One of the key considerations for cloud computing is selecting the right technology to meet customers and system requirements.
What is Containerization?
Containerization is an approach to software development in which an application or service, its dependencies, and its configuration (abstracted as deployment manifest files) are packaged together as a container image. The containerized application can be tested as a unit and deployed as a container image instance to the host operating system (OS).
One benefit of containerization is scalability. You can scale out quickly by creating new containers for short-term tasks. From an application point of view, instantiating an image (creating a container) is similar to instantiating a process like a service or a web app.
Cloud platforms support scalability, it is really easy to manage dynamic workloads with automatic scaling. Containers is fundamental if you need scalability in your solution.
Azure Technologies for Containers
A quick overview of the various options to support containers.
| Simplify the deployment, management, and operations of Kubernetes | Azure Kubernetes Service (AKS) |
| Quickly create powerful cloud apps for web and mobile | App Service |
| Easily run containers on Azure without managing servers | Container Instances |
| Develop microservices and orchestrate containers on Windows or Linux | Service Fabric |
| Fully managed microservice development with built-in service discovery for Java Spring Boot | Azure Spring Cloud |
| Store and manage container images across all types of Azure deployments | Container Registry |
Comparing the Capabilities
Other than Container Registry which is used to manage container images, the rest support similar capabilities. How do you select the appropriate service for your solution? Let us look at the different capabilities of these technologies.
| Capabilities | Kubernetes Service | Spring Cloud | Service Fabric | App Service | Container Instances |
| Service Type | CaaS | PaaS | PaaS | PaaS | PaaS |
| Azure Costs | $$$ | $$$ | $$ | $$$ | $ |
| Auto-Scaling | Cluster Autoscaler | Autoscale | Autoscaling Policies | Autoscale Settings | Yes |
| Load-Balancing | Load Balancer | Traffic Manager, Front Door, App Gateway | Cluster Balancing | Traffic Manager, Front Door | No |
| Multi-Region | Yes | Yes | Yes | Yes | No |
| Azure AD integration | Yes | Yes | Yes | Yes | Yes |
| On-Premise | Yes | No | Yes | No | No |
Selecting a Compute Service
If you are comparing containerized services against other compute services, there is a useful decision flowchart here to help you get started.
Most Flexible
Azure Kubernetes Service is the most flexible cloud native service, and provides a lot of options and capabilities for your use. It is most suitable for complex projects.
Easiest to Use
Azure Container Instances is a low cost full-fledged orchestration service that enables you to quickly start and build a simple project.

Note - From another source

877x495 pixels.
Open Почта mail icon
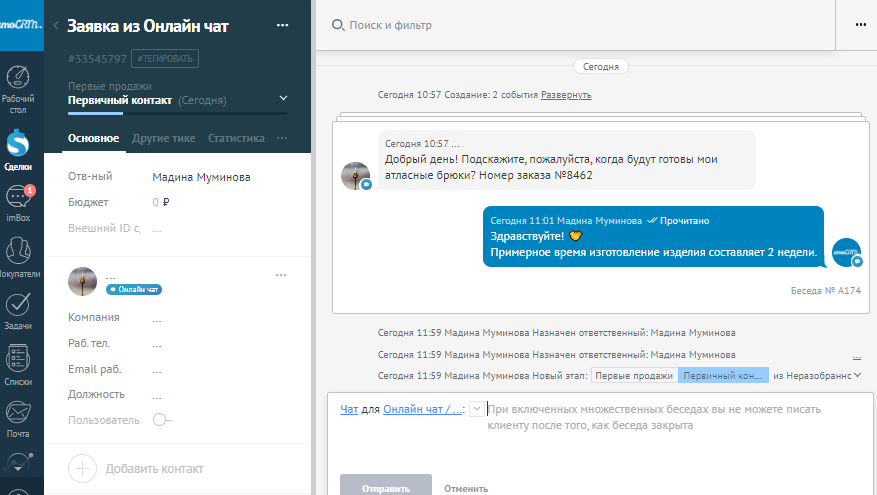click(18, 415)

Large-Scale Mission Critical App
Azure Service Fabric can scale up to thousands of machines, and is suitable for low latency high throughput workloads. It provides a fully supported Microsoft technology stack for .NET integration.
Global Web App
Azure App Service is a managed service that can quickly support multi-region websites and containerized backend. It is server-less, meaning there are no servers to maintain, which is useful for cutting down operational complexities.
Spring Boot on Cloud
Azure Spring Cloud is a managed service that can support Java-based Spring Boot apps with no code changes. If you already have a workload based on Java Spring Boot, it is easiest to migrate to Azure Spring Cloud. As a PaaS, Microsoft will manage the service, giving you time to focus on your applications and business.
Given that not all the capabilities are compared and there would be continuous improvement on the services, I hope this serves as a quick start for designing the cloud architecture of your solution.